Items listed in a dataset
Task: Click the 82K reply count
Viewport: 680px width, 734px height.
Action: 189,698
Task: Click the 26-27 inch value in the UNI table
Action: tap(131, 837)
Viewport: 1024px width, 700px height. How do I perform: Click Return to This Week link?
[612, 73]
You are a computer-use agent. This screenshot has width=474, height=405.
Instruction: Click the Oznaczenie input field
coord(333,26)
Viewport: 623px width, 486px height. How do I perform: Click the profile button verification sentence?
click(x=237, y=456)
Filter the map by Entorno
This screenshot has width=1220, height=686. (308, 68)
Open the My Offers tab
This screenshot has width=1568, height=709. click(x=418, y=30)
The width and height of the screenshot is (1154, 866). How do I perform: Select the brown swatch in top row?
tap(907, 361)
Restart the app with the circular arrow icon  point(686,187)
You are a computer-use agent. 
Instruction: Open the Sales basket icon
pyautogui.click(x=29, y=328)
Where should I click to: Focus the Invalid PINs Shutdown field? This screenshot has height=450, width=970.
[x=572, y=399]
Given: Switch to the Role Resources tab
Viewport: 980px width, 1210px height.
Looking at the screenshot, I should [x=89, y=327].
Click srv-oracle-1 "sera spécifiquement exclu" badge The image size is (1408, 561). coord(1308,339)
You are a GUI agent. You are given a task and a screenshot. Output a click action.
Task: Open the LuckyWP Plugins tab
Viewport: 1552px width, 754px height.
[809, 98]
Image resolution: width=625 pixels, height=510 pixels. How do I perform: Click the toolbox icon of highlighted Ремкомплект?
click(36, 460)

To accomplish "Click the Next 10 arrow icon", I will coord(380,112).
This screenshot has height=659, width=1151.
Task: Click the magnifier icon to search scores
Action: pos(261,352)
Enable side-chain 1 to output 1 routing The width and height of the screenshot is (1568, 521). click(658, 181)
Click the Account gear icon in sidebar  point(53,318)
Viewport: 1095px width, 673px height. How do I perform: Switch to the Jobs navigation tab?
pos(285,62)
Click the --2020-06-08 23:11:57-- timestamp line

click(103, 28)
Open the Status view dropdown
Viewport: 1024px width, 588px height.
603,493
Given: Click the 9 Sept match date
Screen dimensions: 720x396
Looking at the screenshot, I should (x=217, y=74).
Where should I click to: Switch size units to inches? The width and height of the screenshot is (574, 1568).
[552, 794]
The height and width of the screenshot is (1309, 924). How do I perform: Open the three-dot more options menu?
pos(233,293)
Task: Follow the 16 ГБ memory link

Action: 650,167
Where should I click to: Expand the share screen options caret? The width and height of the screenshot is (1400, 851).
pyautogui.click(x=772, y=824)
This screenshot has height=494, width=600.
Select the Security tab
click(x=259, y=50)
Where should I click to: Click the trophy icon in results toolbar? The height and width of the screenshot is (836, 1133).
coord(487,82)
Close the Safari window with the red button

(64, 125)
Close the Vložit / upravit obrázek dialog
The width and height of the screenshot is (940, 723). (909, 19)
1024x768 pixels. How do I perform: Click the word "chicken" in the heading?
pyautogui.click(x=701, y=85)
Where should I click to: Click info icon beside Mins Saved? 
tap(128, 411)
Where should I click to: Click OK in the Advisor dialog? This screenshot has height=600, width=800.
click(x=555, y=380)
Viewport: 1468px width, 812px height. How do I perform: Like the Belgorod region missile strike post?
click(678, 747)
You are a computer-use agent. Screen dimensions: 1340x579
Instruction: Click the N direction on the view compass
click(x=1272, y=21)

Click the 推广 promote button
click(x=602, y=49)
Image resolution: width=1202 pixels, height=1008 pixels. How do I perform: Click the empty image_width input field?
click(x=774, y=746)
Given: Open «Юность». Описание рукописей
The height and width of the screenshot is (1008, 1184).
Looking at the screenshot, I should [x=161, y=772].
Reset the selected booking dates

## Problem statement
Every entry, written out exactly, is what the response should contain.

## Your solution
Task: Click the 82K reply count
Viewport: 680px width, 734px height.
Action: 189,698
Task: Click the 26-27 inch value in the UNI table
Action: tap(131, 837)
Viewport: 1024px width, 700px height. How do I perform: Click Return to This Week link?
[612, 73]
You are a computer-use agent. This screenshot has width=474, height=405.
Instruction: Click the Oznaczenie input field
coord(333,26)
Viewport: 623px width, 486px height. How do I perform: Click the profile button verification sentence?
click(x=237, y=456)
Filter the map by Entorno
This screenshot has width=1220, height=686. (308, 68)
Open the My Offers tab
This screenshot has width=1568, height=709. click(x=418, y=30)
The width and height of the screenshot is (1154, 866). How do I perform: Select the brown swatch in top row?
tap(907, 361)
Restart the app with the circular arrow icon  point(686,187)
You are a computer-use agent. 
Instruction: Open the Sales basket icon
pyautogui.click(x=29, y=328)
Where should I click to: Focus the Invalid PINs Shutdown field? This screenshot has height=450, width=970.
[x=572, y=399]
Given: Switch to the Role Resources tab
Viewport: 980px width, 1210px height.
Looking at the screenshot, I should [x=89, y=327].
Click srv-oracle-1 "sera spécifiquement exclu" badge The image size is (1408, 561). coord(1308,339)
You are a GUI agent. You are given a task and a screenshot. Output a click action.
Task: Open the LuckyWP Plugins tab
Viewport: 1552px width, 754px height.
[809, 98]
Image resolution: width=625 pixels, height=510 pixels. How do I perform: Click the toolbox icon of highlighted Ремкомплект?
click(36, 460)

To accomplish "Click the Next 10 arrow icon", I will coord(380,112).
This screenshot has height=659, width=1151.
Task: Click the magnifier icon to search scores
Action: pos(261,352)
Enable side-chain 1 to output 1 routing The width and height of the screenshot is (1568, 521). click(658, 181)
Click the Account gear icon in sidebar  point(53,318)
Viewport: 1095px width, 673px height. How do I perform: Switch to the Jobs navigation tab?
pos(285,62)
Click the --2020-06-08 23:11:57-- timestamp line

click(103, 28)
Open the Status view dropdown
Viewport: 1024px width, 588px height.
603,493
Given: Click the 9 Sept match date
Screen dimensions: 720x396
Looking at the screenshot, I should (x=217, y=74).
Where should I click to: Switch size units to inches? The width and height of the screenshot is (574, 1568).
[552, 794]
The height and width of the screenshot is (1309, 924). How do I perform: Open the three-dot more options menu?
pos(233,293)
Task: Follow the 16 ГБ memory link

Action: 650,167
Where should I click to: Expand the share screen options caret? The width and height of the screenshot is (1400, 851).
pyautogui.click(x=772, y=824)
This screenshot has height=494, width=600.
Select the Security tab
click(x=259, y=50)
Where should I click to: Click the trophy icon in results toolbar? The height and width of the screenshot is (836, 1133).
coord(487,82)
Close the Safari window with the red button

(64, 125)
Close the Vložit / upravit obrázek dialog
The width and height of the screenshot is (940, 723). (909, 19)
1024x768 pixels. How do I perform: Click the word "chicken" in the heading?
pyautogui.click(x=701, y=85)
Where should I click to: Click info icon beside Mins Saved? 
tap(128, 411)
Where should I click to: Click OK in the Advisor dialog? This screenshot has height=600, width=800.
click(x=555, y=380)
Viewport: 1468px width, 812px height. How do I perform: Like the Belgorod region missile strike post?
click(678, 747)
You are a computer-use agent. Screen dimensions: 1340x579
Instruction: Click the N direction on the view compass
click(x=1272, y=21)

Click the 推广 promote button
click(x=602, y=49)
Image resolution: width=1202 pixels, height=1008 pixels. How do I perform: Click the empty image_width input field?
click(x=774, y=746)
Given: Open «Юность». Описание рукописей
The height and width of the screenshot is (1008, 1184).
Looking at the screenshot, I should [x=161, y=772].
Reset the selected booking dates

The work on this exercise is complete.